• What you should do: Give the data again exactly as it appears, excluding any pictures.

• Data extracts:
━━━━━━━━━━━━━━━━━━━━━━━━━━━━━━

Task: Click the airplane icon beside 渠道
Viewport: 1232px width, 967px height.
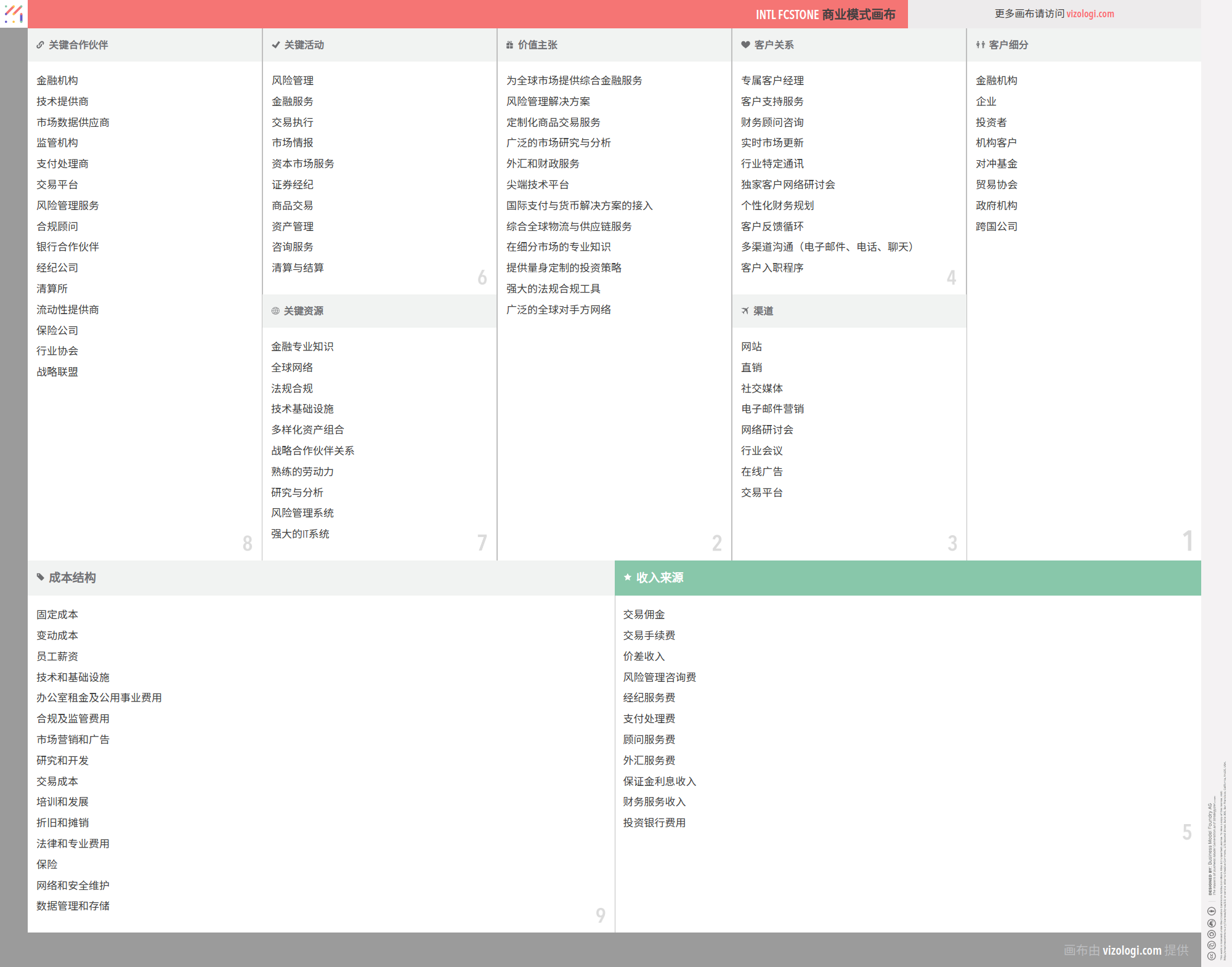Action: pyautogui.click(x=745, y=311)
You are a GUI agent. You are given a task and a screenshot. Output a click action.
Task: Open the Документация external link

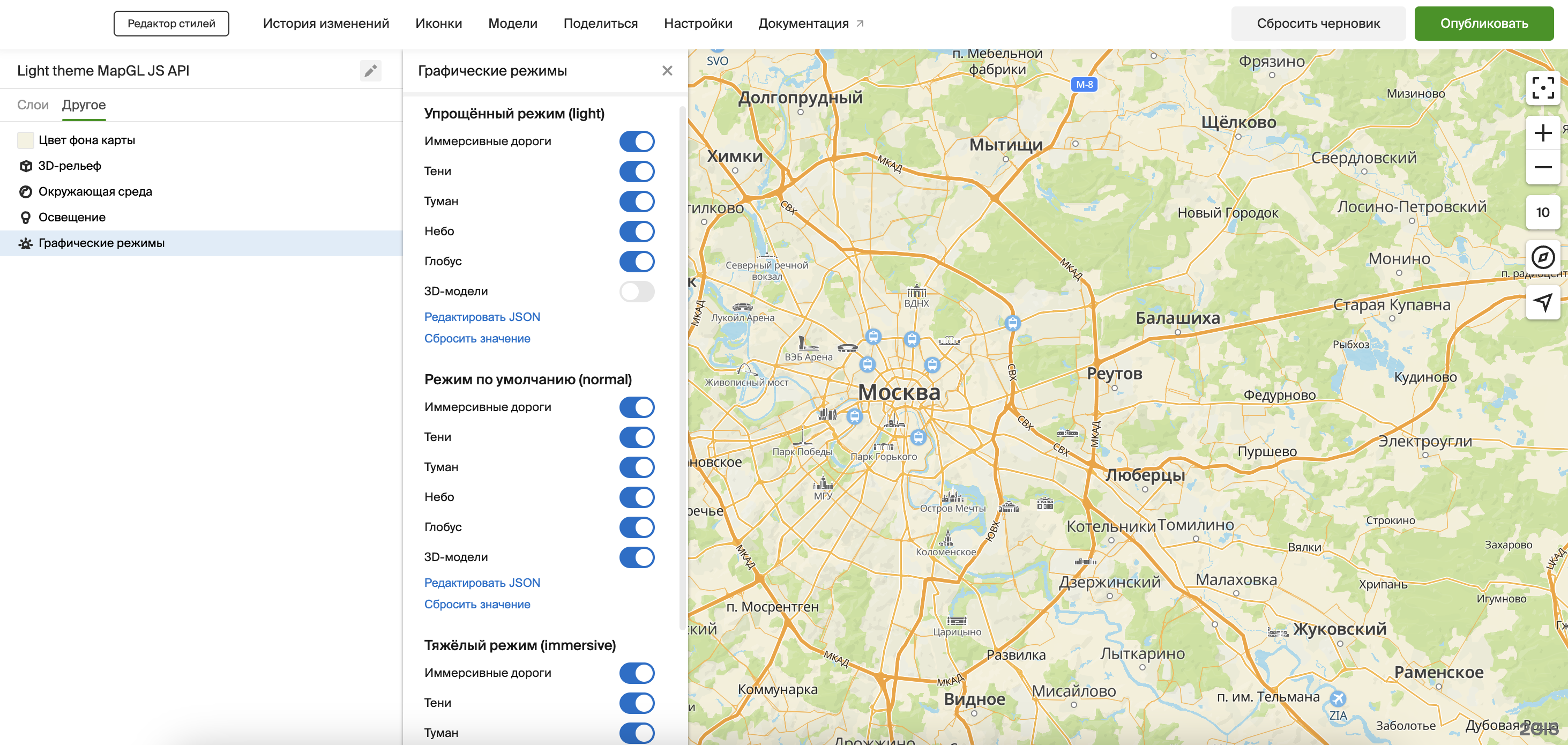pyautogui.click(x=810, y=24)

━━━━━━━━━━━━━━━━━━━━━━━━━━━━━━

• Response to this exercise:
Task: Click the airplane icon beside 渠道
Viewport: 1232px width, 967px height.
Action: pyautogui.click(x=745, y=311)
You are a GUI agent. You are given a task and a screenshot. Output a click action.
Task: Open the Документация external link

pyautogui.click(x=810, y=24)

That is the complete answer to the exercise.